*OBJECTIVE*:
Print the entries from the line containing "This screenshot has width=1171, height=547." through the line containing "pos(351,182)", with both of those lines included, reproducing each one verbatim.

*AVAILABLE DATA*:
____

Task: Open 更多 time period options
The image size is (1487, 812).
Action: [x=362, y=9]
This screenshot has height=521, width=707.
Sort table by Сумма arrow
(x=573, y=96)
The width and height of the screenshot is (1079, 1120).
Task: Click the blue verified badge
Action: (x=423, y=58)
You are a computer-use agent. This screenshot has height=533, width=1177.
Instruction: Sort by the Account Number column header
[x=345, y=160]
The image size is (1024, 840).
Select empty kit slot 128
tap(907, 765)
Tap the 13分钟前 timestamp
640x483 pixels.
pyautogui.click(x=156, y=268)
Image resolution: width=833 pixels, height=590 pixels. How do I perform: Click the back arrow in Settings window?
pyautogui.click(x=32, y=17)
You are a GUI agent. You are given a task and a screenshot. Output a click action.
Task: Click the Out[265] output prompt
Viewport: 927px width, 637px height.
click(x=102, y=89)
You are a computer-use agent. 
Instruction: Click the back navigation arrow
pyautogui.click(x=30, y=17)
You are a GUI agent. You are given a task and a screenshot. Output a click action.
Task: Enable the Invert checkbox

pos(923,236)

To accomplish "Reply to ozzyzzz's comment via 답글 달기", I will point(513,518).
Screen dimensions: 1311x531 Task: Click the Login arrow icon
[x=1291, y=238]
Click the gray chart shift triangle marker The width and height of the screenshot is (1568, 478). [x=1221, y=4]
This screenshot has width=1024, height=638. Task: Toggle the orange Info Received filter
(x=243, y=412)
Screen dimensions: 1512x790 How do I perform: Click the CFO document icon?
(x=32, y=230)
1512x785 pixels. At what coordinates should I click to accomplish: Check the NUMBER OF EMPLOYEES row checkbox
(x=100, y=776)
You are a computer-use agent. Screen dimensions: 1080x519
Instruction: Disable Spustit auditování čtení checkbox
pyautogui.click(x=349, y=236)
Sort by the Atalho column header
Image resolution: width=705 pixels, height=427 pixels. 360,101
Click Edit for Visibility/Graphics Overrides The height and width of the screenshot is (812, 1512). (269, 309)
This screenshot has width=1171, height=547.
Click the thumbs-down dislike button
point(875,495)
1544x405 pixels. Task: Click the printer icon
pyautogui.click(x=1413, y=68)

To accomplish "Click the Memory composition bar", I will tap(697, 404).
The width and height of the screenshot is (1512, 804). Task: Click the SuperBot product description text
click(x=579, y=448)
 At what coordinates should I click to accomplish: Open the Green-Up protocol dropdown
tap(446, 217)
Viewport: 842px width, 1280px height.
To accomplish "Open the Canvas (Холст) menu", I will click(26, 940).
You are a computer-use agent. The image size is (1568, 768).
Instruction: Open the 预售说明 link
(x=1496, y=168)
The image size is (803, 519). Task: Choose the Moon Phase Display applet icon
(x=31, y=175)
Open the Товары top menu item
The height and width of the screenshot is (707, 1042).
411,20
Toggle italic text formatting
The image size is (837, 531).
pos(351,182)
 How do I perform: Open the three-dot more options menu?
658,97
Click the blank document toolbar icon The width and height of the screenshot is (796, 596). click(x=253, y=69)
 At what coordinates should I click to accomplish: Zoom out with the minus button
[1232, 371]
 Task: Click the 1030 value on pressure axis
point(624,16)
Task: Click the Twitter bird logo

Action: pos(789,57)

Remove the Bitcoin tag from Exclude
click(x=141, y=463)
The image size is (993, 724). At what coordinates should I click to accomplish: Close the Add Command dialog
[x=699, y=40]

____

*THE RESULT*:
This screenshot has width=1171, height=547.
Click the thumbs-down dislike button
point(875,495)
1544x405 pixels. Task: Click the printer icon
pyautogui.click(x=1413, y=68)

To accomplish "Click the Memory composition bar", I will tap(697, 404).
The width and height of the screenshot is (1512, 804). Task: Click the SuperBot product description text
click(x=579, y=448)
 At what coordinates should I click to accomplish: Open the Green-Up protocol dropdown
tap(446, 217)
Viewport: 842px width, 1280px height.
To accomplish "Open the Canvas (Холст) menu", I will click(26, 940).
You are a computer-use agent. The image size is (1568, 768).
Instruction: Open the 预售说明 link
(x=1496, y=168)
The image size is (803, 519). Task: Choose the Moon Phase Display applet icon
(x=31, y=175)
Open the Товары top menu item
The height and width of the screenshot is (707, 1042).
411,20
Toggle italic text formatting
The image size is (837, 531).
pos(351,182)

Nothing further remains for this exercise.